His return of 6-8 against Pakistan at the Wanderers would have looked more at home in an under-9 fixture than a Test match, but even that mesmerising analysis wasn’t Dale Steyn’s favourite moment of the year. Instead, he selects the victory over India at Kingsmead in the Boxing Day Test, during which he claimed 6-100 on the least helpful surface the South Africans had encountered anywhere in 2013, including the UAE.

All year, one quality defined Steyn: intensity. It was a quality central to the South African dressing room. He maintained his characteristic vein-bulging efforts for every over of every spell, no matter how long he had been bowling, nor how hopeless the situation. He even endured the longest barren stint of his career: 416 balls without reward, between the wickets of Shikhar Dhawan in India’s first innings at Johannesburg and Cheteshwar Pujara in their first at Durban. Yet his response was simply to try harder.

Another secret is the open-minded naivety about cricket provided by his upbringing.

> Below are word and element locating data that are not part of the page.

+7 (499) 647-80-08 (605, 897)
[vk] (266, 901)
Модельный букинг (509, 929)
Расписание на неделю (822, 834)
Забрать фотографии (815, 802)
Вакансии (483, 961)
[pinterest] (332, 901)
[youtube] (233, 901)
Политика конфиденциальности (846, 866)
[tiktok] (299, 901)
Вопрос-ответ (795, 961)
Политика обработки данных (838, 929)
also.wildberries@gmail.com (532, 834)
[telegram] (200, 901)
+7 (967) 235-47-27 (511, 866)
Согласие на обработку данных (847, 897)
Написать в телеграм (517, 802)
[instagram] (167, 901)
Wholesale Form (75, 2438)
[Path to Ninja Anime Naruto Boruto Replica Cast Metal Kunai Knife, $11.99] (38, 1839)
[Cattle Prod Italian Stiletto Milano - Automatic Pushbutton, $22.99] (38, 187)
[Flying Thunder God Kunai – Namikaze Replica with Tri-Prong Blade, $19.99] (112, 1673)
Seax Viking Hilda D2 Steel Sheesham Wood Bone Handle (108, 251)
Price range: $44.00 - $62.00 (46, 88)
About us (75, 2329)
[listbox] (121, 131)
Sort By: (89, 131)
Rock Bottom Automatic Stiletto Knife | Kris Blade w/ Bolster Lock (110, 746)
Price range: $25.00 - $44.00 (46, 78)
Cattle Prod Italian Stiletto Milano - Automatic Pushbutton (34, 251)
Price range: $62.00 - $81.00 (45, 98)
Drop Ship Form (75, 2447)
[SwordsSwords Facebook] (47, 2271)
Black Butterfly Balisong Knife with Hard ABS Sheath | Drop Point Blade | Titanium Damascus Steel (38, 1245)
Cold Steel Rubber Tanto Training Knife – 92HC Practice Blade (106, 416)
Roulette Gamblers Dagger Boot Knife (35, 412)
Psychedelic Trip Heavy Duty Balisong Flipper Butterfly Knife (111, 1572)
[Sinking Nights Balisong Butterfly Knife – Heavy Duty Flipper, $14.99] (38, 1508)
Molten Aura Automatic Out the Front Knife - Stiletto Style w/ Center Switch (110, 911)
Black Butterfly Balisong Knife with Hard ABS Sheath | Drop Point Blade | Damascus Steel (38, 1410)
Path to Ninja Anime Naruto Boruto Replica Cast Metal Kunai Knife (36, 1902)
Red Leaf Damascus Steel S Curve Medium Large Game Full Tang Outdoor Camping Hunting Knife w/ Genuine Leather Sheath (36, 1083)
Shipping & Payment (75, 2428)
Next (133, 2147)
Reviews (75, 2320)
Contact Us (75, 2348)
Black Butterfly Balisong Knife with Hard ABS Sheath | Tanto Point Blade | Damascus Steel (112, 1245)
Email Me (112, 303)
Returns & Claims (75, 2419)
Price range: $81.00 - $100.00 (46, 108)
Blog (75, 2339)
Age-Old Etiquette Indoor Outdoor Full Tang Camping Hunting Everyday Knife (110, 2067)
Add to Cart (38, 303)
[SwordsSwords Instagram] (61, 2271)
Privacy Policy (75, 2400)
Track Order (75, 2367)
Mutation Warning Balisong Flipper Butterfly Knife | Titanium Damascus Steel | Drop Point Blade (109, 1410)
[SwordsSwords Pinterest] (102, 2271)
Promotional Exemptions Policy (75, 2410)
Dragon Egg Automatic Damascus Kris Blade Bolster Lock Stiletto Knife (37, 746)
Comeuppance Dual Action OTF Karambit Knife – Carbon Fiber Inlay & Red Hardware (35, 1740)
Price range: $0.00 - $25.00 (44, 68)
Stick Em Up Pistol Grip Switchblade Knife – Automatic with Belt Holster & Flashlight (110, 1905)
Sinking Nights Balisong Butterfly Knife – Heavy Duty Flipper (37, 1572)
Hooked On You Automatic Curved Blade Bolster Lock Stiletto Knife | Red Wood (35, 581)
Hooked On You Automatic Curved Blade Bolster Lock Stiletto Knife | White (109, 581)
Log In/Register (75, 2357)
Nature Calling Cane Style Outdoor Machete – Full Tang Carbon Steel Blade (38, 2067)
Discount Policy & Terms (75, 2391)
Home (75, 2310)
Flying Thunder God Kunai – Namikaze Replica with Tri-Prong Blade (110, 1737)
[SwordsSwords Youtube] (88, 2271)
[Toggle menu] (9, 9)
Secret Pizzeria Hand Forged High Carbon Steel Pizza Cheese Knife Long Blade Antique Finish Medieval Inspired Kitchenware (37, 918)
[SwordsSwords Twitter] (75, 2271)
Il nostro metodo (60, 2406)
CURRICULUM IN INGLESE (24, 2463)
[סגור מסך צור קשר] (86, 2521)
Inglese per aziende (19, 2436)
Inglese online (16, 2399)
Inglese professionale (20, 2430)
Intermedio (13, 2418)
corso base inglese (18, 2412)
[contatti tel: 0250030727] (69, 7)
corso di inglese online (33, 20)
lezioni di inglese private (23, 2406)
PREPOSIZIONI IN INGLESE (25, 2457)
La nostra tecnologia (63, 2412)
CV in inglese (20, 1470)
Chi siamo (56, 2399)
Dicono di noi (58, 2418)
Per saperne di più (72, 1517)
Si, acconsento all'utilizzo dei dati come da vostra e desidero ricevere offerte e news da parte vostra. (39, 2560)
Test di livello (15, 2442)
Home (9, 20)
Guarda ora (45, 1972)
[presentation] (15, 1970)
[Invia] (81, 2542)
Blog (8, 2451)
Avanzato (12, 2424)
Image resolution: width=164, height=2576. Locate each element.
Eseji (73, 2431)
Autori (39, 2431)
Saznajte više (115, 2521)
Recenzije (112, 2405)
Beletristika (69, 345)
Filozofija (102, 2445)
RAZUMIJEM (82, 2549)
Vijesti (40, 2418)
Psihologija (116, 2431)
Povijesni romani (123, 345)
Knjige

His knowledge of the game was limited, and of its history non-existent. It meant he was underwhelmed by the excellence of his own performances, and undaunted by the expectations that followed. “Allan Donald and Shaun Pollock were my heroes, so I thought averaging 22 or 23 and taking five-wicket hauls was normal,” he says. “That was a fast bowler’s job.”

The third secret lies a long way from his youth – in the video analyst’s laptop. What some would call a healthy interest in computers and cameras, others would call an obsession. Ever since Steyn first discovered that what he had regarded as the perfect spell could be disproven by scientific evidence, he has checked his lines, lengths and groupings at every interval, not merely at the end of the day. Time and again he reached his own conclusions about how to dismiss a batsman – and then executed the plan.

Steyn’s 9-147 at Durban took him to 350 wickets in 69 Tests – joint second-fastest to that mark, alongside Richard Hadlee, and behind Muttiah Muralitharan (66 matches). Among bowlers to have taken 100 wickets, his strike-rate of 42 was bettered only by George Lohmann, Philander and S. F. Barnes – two of whom plied their trade over a century earlier. He shows no signs of slowing down or losing his enthusiasm. “I enjoy taking wickets more than most people can understand,” he says. “I’m addicted to that feeling. I live in the moment, but I hope there are many more years of it to come.”